We have all done it: threatened a disappointing plant with the spade. Perhaps it has not flowered or it has grown poorly. We give it time, some extra love and all it does is sneer or sulk. And then we threaten. And more often than not it makes just that extra bit of effort and blooms, or grows, or fruits. It happens so regularly that you could swear that the plants understand every word! Or is it that, as gardeners, we have extreme patience and know that things are about to change?

Anyway, rose ‘Agnes’ went in about four years ago, with most of the other roses. It bloomed the first year and then, for subsequent years it failed to bloom. ‘Agnes’ is a Rosa rugosa hybrid registered in 1902 and introduced in 1922. It was bred by William Saunders of Ottawa, Canada. He was born in England but emigrated to Canada where he was instrumental in setting up a research station to breed new fruit, and roses, able to cope with the harsh climate. He retired in 1911 and died in 1914.

‘Agnes’ has pale yellow flowers, something odd for a Rugosa rose. After the first year of flowers it has not bloomed again. It makes new growth but it never really fully develops and the flower buds develop half way, turn red and drop off. The foliage looks as though it is severely affected by mildew, and perhaps that is what is killing the flowers. It is not crowded nor in a really bad spot and ‘Schneezwerg’ a white rugosa, just a couple of metres away, is fine. I chose quite a few rugosa hybrids because they are generally easy to grow so ‘Agnes’ has given me a bit of a wake up call.

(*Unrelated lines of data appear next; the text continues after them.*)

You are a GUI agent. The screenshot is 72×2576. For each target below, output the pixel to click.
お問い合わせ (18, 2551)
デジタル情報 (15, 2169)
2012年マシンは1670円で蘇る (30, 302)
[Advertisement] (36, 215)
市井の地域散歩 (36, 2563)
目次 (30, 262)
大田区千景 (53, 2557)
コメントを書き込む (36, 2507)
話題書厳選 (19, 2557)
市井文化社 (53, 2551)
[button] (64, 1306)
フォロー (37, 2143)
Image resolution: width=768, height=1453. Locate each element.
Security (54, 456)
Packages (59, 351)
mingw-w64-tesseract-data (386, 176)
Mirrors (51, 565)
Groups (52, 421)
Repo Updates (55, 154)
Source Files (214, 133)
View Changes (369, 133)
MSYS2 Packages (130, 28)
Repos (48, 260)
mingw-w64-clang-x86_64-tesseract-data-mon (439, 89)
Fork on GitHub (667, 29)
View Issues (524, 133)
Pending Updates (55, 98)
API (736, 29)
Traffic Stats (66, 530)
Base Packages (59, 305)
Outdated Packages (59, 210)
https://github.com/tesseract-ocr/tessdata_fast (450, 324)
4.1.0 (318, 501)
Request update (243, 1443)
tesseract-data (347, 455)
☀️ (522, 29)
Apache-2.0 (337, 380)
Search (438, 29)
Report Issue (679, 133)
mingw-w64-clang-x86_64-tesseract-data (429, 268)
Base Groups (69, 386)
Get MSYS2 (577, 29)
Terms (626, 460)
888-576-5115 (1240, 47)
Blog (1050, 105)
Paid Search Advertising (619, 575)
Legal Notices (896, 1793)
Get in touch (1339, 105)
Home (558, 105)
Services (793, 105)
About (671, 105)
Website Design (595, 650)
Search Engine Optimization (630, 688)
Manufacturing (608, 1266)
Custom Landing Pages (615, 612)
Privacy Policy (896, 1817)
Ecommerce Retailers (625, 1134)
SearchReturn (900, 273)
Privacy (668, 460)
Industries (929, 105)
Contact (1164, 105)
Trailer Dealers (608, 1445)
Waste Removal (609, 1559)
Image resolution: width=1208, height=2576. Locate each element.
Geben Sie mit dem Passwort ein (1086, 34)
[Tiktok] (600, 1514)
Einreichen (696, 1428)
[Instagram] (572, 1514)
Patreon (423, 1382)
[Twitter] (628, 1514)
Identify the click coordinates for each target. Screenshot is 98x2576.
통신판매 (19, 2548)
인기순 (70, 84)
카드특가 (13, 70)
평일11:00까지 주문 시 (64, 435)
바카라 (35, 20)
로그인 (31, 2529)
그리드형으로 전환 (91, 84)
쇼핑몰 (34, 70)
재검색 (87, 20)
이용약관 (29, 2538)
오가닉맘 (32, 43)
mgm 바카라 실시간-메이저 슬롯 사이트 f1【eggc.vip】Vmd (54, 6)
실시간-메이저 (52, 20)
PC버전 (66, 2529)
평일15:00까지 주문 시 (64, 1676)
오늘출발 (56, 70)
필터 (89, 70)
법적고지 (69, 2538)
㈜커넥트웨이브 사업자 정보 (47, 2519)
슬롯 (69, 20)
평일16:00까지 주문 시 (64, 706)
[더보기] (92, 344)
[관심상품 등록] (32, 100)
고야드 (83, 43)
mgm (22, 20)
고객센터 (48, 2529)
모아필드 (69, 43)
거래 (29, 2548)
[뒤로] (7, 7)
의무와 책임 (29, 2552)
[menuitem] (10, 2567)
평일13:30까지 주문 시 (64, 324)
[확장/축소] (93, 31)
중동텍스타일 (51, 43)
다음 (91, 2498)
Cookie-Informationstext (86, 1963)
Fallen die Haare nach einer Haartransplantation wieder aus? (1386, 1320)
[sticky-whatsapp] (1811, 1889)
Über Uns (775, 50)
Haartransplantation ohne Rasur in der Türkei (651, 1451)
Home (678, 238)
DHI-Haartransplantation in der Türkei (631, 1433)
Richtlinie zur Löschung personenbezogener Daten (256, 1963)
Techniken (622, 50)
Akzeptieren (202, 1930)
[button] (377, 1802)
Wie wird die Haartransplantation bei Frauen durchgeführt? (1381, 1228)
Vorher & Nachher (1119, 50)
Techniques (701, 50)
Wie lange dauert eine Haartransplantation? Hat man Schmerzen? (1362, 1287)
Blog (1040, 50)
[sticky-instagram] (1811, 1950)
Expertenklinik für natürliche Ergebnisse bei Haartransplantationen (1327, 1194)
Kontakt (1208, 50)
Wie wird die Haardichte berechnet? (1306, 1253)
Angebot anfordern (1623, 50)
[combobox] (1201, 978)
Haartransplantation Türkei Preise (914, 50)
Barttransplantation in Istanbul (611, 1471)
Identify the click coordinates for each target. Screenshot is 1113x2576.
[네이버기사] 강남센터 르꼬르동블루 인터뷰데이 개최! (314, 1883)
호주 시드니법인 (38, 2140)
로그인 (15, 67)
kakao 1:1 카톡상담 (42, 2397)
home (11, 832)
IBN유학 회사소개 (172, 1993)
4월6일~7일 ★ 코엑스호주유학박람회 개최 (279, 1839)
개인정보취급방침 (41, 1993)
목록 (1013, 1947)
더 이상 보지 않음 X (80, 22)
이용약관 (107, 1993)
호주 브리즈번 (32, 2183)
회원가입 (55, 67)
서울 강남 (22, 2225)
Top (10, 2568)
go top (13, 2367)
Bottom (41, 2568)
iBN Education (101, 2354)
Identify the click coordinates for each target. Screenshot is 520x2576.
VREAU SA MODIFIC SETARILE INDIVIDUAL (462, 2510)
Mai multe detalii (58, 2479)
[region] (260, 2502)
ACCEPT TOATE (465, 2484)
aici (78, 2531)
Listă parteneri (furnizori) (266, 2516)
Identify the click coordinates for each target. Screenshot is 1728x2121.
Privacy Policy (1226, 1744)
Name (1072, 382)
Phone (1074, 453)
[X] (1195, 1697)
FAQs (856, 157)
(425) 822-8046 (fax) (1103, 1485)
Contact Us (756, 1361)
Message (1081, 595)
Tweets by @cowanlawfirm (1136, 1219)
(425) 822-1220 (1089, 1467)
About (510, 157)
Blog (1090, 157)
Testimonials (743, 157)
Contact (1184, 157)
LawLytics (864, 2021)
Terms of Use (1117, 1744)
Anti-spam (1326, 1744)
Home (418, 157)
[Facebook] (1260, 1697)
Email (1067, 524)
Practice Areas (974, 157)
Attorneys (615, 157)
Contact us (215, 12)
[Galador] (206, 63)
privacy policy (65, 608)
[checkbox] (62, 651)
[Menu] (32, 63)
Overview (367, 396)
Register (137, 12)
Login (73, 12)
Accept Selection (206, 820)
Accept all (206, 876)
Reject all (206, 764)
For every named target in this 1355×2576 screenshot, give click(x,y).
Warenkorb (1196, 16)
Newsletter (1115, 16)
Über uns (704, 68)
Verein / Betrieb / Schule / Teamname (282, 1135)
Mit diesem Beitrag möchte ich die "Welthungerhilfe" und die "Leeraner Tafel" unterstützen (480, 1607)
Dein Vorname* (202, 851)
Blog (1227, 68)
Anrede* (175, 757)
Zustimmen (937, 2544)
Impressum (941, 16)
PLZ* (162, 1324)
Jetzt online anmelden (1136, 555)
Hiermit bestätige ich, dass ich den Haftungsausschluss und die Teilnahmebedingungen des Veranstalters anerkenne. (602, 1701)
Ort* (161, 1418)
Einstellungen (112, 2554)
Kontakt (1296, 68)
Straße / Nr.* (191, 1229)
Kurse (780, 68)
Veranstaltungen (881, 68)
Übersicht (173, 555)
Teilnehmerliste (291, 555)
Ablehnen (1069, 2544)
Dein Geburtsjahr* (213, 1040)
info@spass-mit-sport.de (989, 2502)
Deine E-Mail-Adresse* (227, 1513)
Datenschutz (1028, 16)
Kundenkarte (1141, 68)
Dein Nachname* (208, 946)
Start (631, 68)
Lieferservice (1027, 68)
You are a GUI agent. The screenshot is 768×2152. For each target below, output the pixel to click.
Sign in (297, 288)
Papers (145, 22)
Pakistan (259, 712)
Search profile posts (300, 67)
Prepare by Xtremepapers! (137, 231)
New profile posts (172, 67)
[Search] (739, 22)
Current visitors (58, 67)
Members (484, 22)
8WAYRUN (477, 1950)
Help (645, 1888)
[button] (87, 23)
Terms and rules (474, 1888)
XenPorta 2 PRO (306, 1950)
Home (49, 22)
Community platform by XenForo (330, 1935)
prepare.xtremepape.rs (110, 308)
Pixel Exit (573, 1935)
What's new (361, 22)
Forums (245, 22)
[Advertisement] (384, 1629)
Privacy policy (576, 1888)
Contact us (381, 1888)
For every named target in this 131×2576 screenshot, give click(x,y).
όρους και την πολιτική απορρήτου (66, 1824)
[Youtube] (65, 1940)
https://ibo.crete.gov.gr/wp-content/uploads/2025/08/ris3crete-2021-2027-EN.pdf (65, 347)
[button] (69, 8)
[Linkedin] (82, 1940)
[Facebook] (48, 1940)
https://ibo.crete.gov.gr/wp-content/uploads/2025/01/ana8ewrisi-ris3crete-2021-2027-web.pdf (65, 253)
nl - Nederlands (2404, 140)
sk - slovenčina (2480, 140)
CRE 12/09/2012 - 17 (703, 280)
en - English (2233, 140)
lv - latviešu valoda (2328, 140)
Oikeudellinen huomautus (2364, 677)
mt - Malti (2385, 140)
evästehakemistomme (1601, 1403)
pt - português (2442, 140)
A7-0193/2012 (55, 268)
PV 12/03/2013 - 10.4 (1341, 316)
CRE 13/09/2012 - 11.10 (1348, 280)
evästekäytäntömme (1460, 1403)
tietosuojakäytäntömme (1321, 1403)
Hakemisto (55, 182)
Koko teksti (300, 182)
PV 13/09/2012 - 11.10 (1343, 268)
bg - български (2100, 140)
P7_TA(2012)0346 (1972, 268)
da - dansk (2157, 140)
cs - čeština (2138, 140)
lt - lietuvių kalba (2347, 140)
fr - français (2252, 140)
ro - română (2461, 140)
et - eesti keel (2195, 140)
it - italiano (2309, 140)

A rugosa rose with mildew is a rare thing. So why? Well it seems that one of the parents was Rosa foetida var persiana, the rose that brought yellow and orange shades to HT roses, along with a propensity for blackspot. So this must be what has brought the weakness to this rose.

This spring I gave it a bit of a thin and light prune and gave it a feed, along with the other roses. And it looks happier. And some flowers have opened.

The flowers are soft, butter yellow, fading as they mature and are sweetly fragrant. The fragrance is often described as ‘light’ but it seems OK to me. But without flowers this rose has little to commend it, unless you want it as a barrier. Like most rugosas, the stems are covered in bristly, sharp spines, and it is not a plant you want to pick a fight with.

But, for now, all is well, and I am enjoying the blooms.


4 Comments on “Saved from the chop”

  1. Jaye Marie and Anita Dawes
    May 19, 2023 at 8:52 am #

    Well worth the wait, and the threat, I’d say…

  2. Paddy Tobin
    May 19, 2023 at 10:01 am #

    That’s certainly an unusual colour in a rugosa. Very nice though.

  3. tonytomeo
    May 19, 2023 at 4:24 pm #

    Heck, much of what inhabits my garden and the landscapes at work was removed from other gardens for unsatisfactory performance or simply because someone did not want it.